20 listopada 2024
trybunna-logo

Biała Gwiazda ma nowego właściciela

W minionym tygodniu należąca do Bogusław Cupiała firma Tele-Fonika przekazała udziały w Wiśle Kraków w ręce Jakuba Meresińskiego. Prawą ręką nowego właściciela „Białej Gwiazdy” został były reprezentant Polski Marek Citko.

O tym, że Bogusław Cupiał po blisko 20 latach rozważa wycofanie się z finansowania Wisły Kraków plotkowano już od miesięcy. Okazuje się, że w tych plotkach było sporo prawdy, co potwierdziła zresztą sama Tele-Fonika w opublikowanym komunikacie prasowym.

Oddali klub w dobre ręce?

# LISTA REKORDÓW
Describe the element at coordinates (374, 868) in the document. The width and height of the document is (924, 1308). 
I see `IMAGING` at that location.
...
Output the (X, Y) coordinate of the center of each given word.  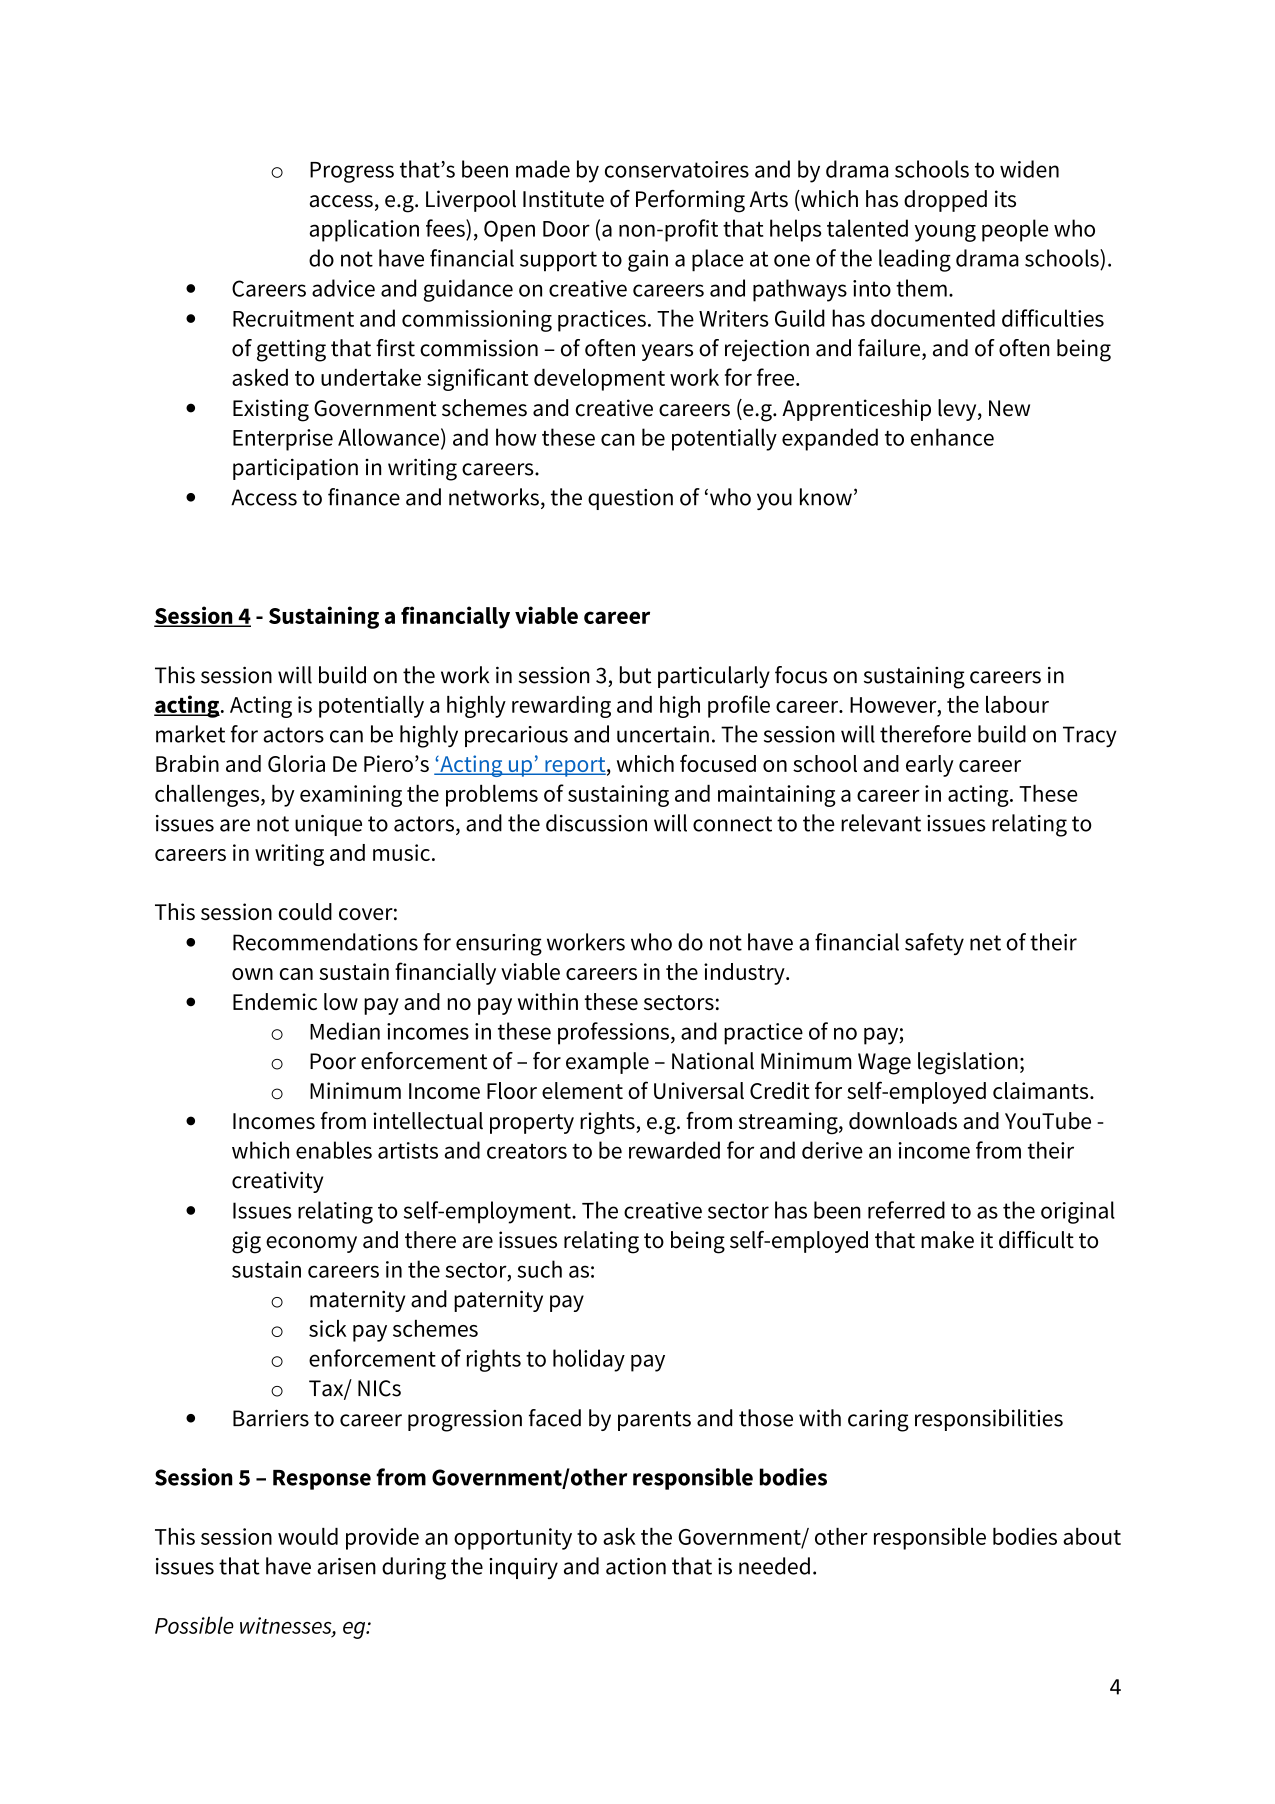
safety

# TWOJE ZADANIE
Odpowiedz na podstawie tekstu o zmianie właściciela Wisły Kraków:
(a) Komu firma Tele-Fonika przekazała udziały w Wiśle Kraków?
(b) Kto został prawą ręką nowego właściciela klubu?
(c) Po ilu latach Bogusław Cupiał rozważał wycofanie się z finansowania Wisły Kraków?

# ROZWIĄZANIE ZADANIA
(a) Jakubowi Meresińskiemu.
(b) Marek Citko, były reprezentant Polski.
(c) Po blisko 20 latach.